Kuwait's Supreme Petroleum Council reversed last month's decision to approve the venture, to be called K-Dow Petrochemicals, the Midland, Mich., company said yesterday in a statement.

K-Dow was a key part of chief executive officer Andrew Liveris' plan to reduce Dow's reliance on commodity products and gain access to lower-cost petroleum, used to make chemicals. Dow now might face a cash shortfall to complete its purchase of Rohm & Haas, said Sean Egan, managing director of Egan-Jones Ratings Co.

"It is doubtful that Dow will be able to easily raise the funds," Egan said in an e-mailed report. Dow has been "skewered," he said.

Rohm & Haas vice president Brian McPeak said last night that the Philadelphia chemical company was not part of the transaction between Dow Chemical and the Kuwait government and that Rohm & Haas expected to proceed with its own deal with Dow Chemical. McPeak noted that Rohm & Haas shareholders approved the $78-per-share acquisition by Dow in October.

Oil prices have collapsed since Dow Chemical agreed to acquire Rohm & Haas last summer. Dow won an auction for Rohm & Haas, one of the nation's largest specialty chemical companies, after the founding Haas family said it would like to diversify its assets.

Rohm & Haas is a major employer in the region, with headquarters on Independence Mall, a research facility in Montgomery County, and operations in Bucks County and Delaware. Chemical companies have reported sharply falling demand in the last month because of the weak global economy and cutbacks. Rohm & Haas shares closed at $63.56 on Friday, well off the $78-per-share deal price.

Dow in July agreed to buy Rohm & Haas, a maker of materials used in paints and electronics, for $15.4 billion and assume $3.4 billion of debt. Dow would be able to complete the Rohm & Haas transaction even without the Kuwaiti money, Liveris said when the deal was announced.

Dow plans to fund the Rohm & Haas purchase with a $13 billion bridge loan, a $3 billion equity investment by Warren Buffett's Berkshire Hathaway Inc., and a $1 billion investment by the Kuwait Investment Authority. Dow would need only about $5 billion of the bridge loan with the Kuwait proceeds, chief financial officer Geoffery Merszei said Oct. 23 on a conference call.

Kuwait's state-owned Petrochemical Industries Co. was to pay $7.5 billion for a 50 percent stake in Dow plants and technology used to make commodity plastics and other products. The venture would pay each partner $1.5 billion, boosting Dow's net proceeds to $9 billion and reducing Petrochemical Industries' net cost to $6 billion.

"Dow is extremely disappointed with the decision by the Kuwait Government and is in the process of evaluating its options pursuant to the joint venture formation agreement," Dow said yesterday in the statement.

Dow would receive more than $2 billion if Kuwait breaks the deal, Liveris said in a Dec. 18 interview.

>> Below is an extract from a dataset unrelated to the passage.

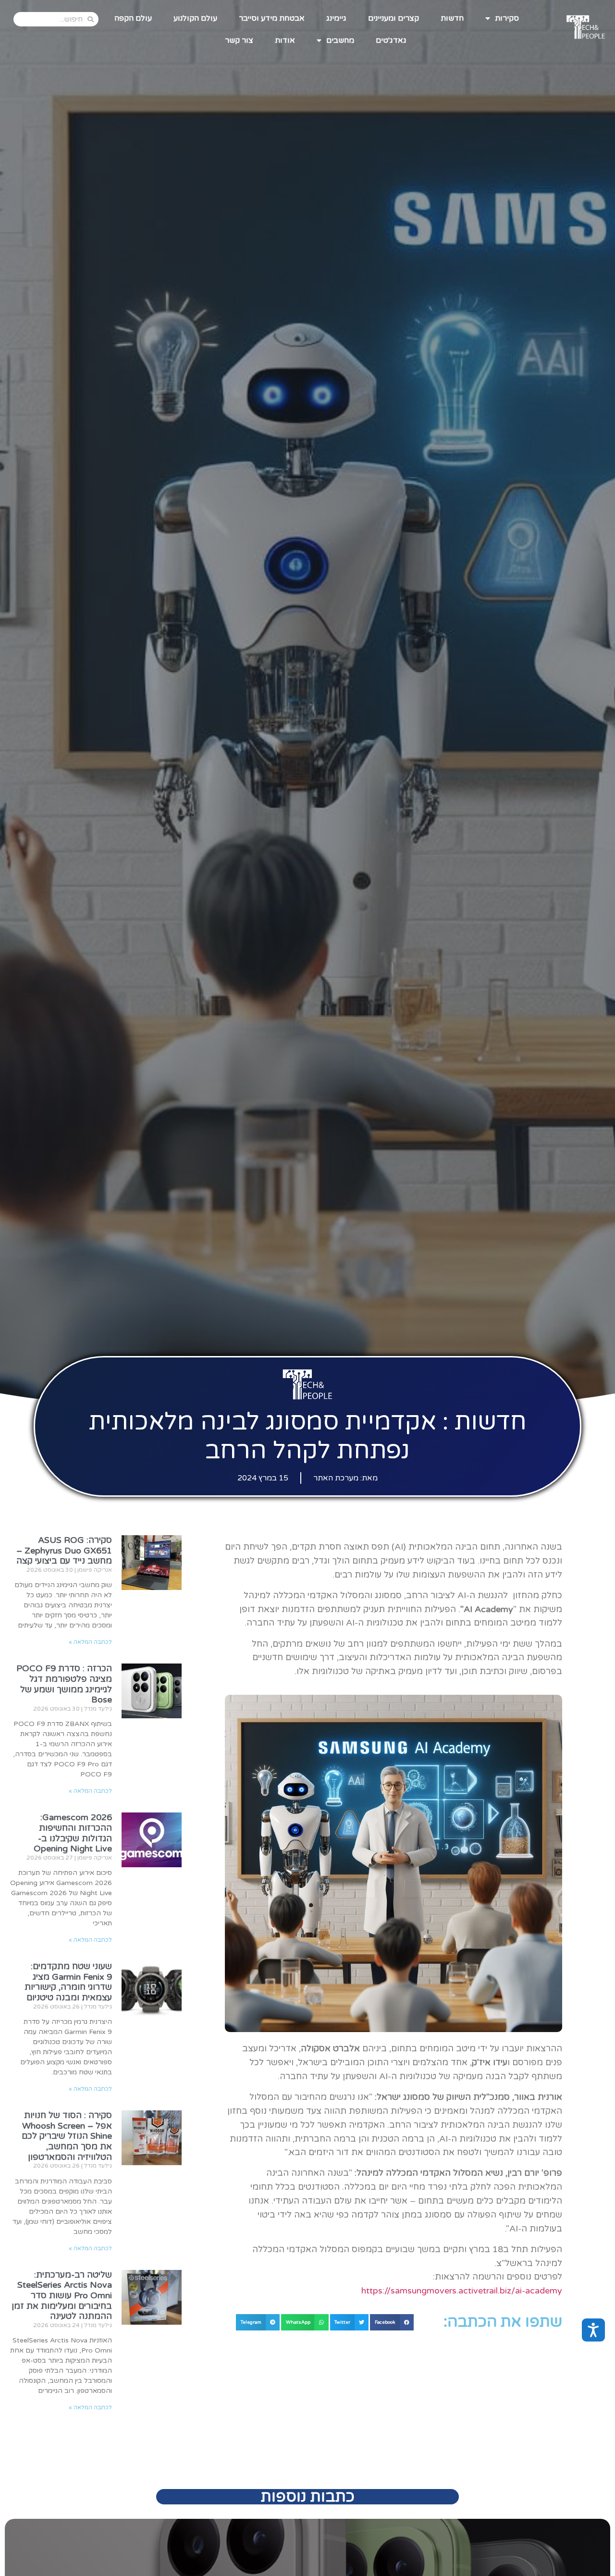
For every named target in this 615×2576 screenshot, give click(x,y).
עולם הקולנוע (195, 18)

Either side can claim as much as $2.5 billion if the other cancels the transaction, Dow said in a Dec. 1 regulatory filing.

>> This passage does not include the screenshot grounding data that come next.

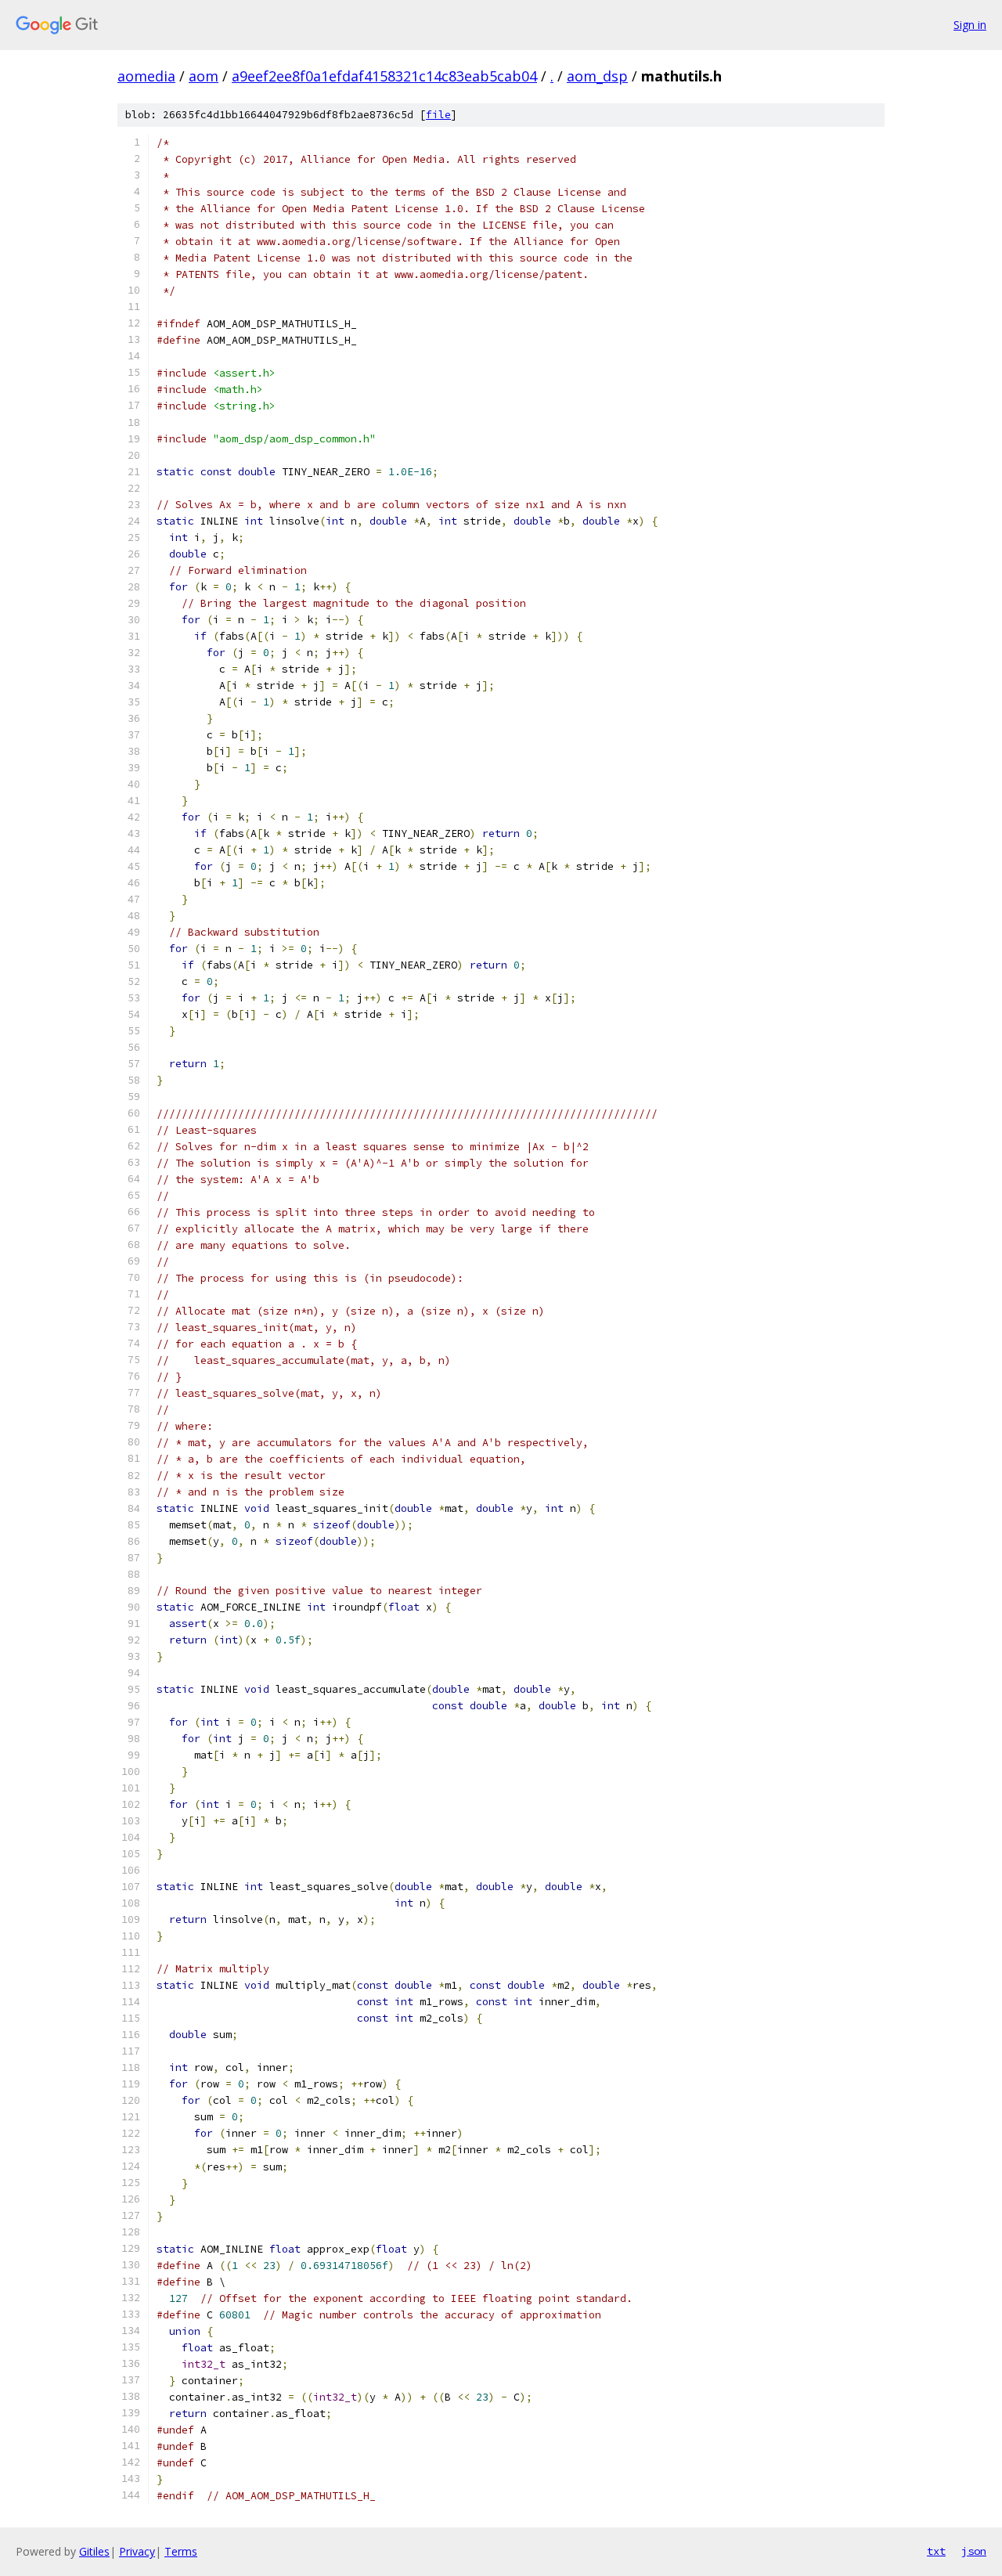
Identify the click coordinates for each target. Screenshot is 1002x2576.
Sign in (969, 24)
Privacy (137, 2551)
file (438, 114)
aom (203, 76)
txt (936, 2551)
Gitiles (94, 2551)
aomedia (146, 76)
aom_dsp (597, 76)
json (973, 2551)
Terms (180, 2551)
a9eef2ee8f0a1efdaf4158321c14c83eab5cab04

K-Dow would be the world's largest producer of polyethylene plastic, used in milk jugs, food packaging and plastic pipes. The venture would employ more than 5,000 people and have annual revenue of about $15 billion, including $4 billion from the addition of two prior partnerships between Kuwait and Dow.

Dow on Dec. 1 announced it cut the original $9.5 billion price that Petrochemical Industries was to pay because of the weak economy and declining oil prices. Kuwait's Supreme Petroleum Council approved the transaction at the reduced price, and the agreements were signed Nov. 28.

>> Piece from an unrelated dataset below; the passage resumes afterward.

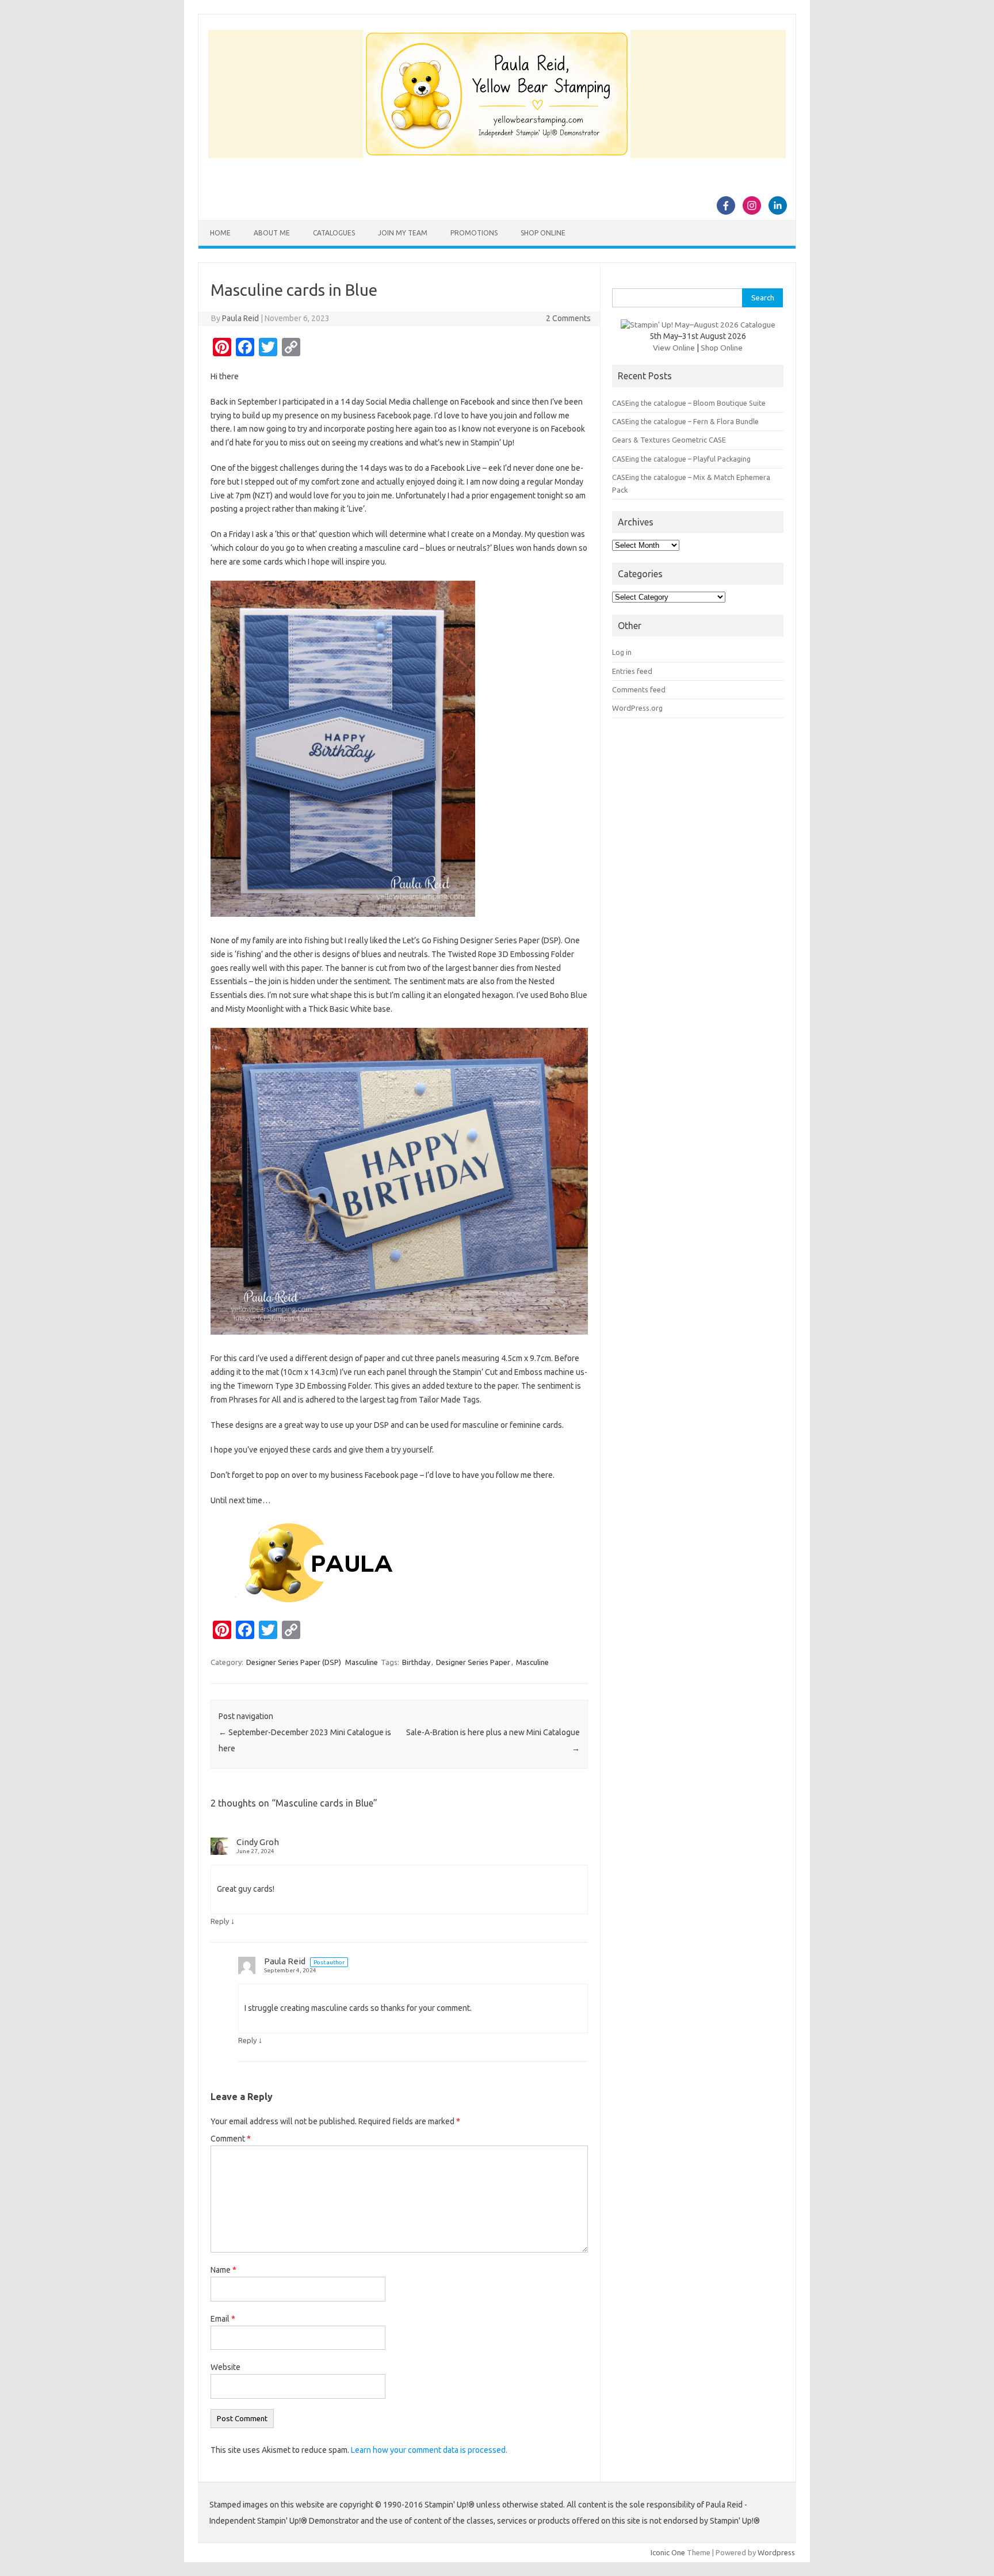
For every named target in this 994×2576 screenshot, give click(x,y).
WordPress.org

The Kuwaiti government has been under pressure from opposition lawmakers to scrap the deal, which they said was overpriced. Some members of parliament threatened public questioning of the prime minister, Sheikh Nasser al-Mohammed al-Sabah, a nephew of Emir Sheikh Sabah al-Ahmed al-Sabah, Kuwait's ruler. They said the investment was too large at a time of falling oil prices.